PAGE TEXT
----

Horseshoe Casino Baltimore uses a continuous shuffle machine at many blackjack tables. (Lloyd Fox, Baltimore Sun video)
Gambling novices might not notice the continuous shuffle machines sitting next to the green felt at three dozen Horseshoe Casino Baltimore blackjack tables. They are about the size of a small printer and make a barely audible clicking noise.
But serious players have taken heed. Anything that might tilt the balance between dealers and players in such a popular casino card game is considered significant in the industry.
In recent months, Horseshoe — joining many other casinos around the country — has introduced increasing numbers of continuous shuffle machines. By eliminating shuffling down time, the machines increase hands per hour by 20 percent or more. While some players say they prefer that quicker pace, the machines ultimately favor casinos' bottom lines by magnifying their slight statistical advantage.
They also make card counting impossible. The practice is employed successfully by a small minority of players, who try to calculate when favorable cards may be due and bet accordingly.
"Continuous shuffling machines are becoming more prevalent," said Stanford Wong, a gambling strategist and author. "I'd rather not see them being used, but I accept them as being a legitimate casino countermeasure. I'm hoping that good casino customers avoid continuous shufflers. But if customers are willing to gamble large enough when those machines are being used, then the machines are here to stay."
Horseshoe said it now uses continuous shuffle machines at 36 of its 83 blackjack tables, meaning customers can choose whether or not to play with the machines.
"It's been around since before I got in the industry more than a decade ago," Horseshoe's general manager, Erin Chamberlin, said. "It just helps improve the speed of play."
At Horseshoe and many other casinos, continuous shufflers typically are used at low-limit tables — those where the minimum bets are $25 or less. They are not used in Horseshoe's high-limit room, in which minimum bets are typically $50 or $100.
"It's fairly typical to feature those machines outside of high-limit," Chamberlin said. "High-limit players tend to be a little bit more traditional."

----

Entries from a dataset
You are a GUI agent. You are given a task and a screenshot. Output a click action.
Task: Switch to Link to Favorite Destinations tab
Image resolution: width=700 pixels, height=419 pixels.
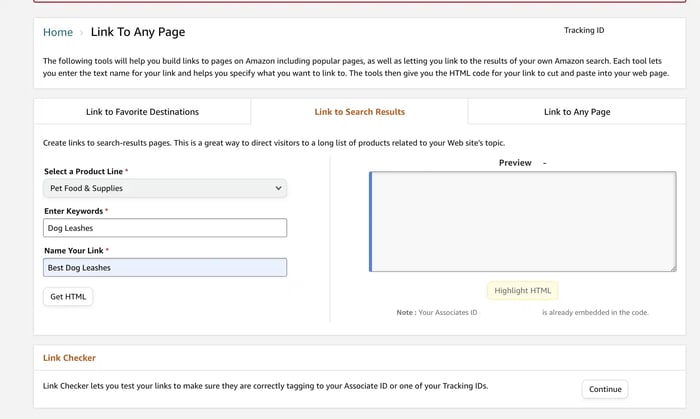tap(142, 112)
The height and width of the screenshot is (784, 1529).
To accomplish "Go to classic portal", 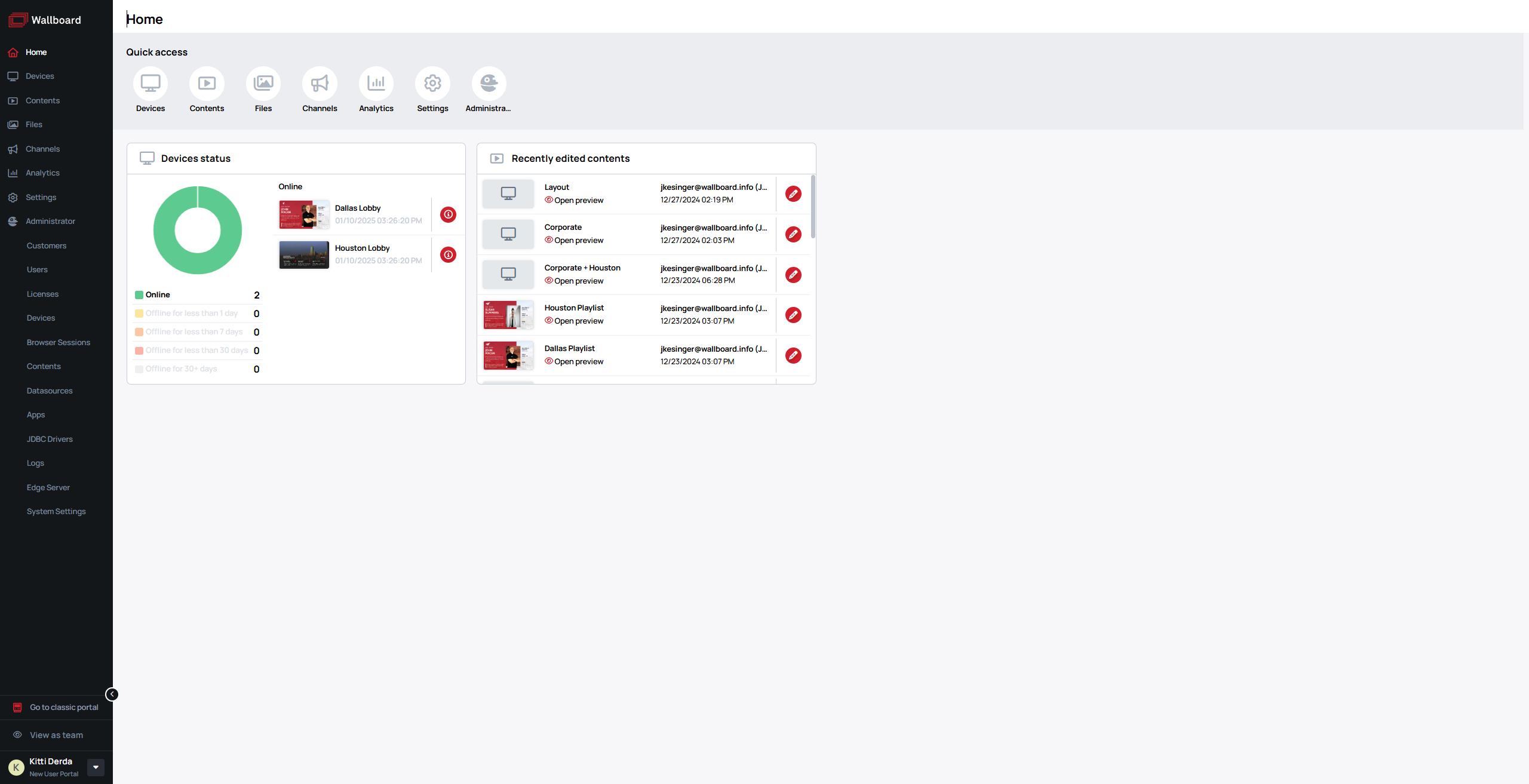I will point(63,708).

----

CHALLENGE A
In the casino article, how many of Horseshoe's blackjack tables use continuous shuffle machines?
CHALLENGE B
Pull out every line of the rows that contains the string "screenshot", matching case exactly.

FULL SOLUTION A
Thirty-six of its 83 blackjack tables.

FULL SOLUTION B
You are a GUI agent. You are given a task and a screenshot. Output a click action.
The height and width of the screenshot is (784, 1529).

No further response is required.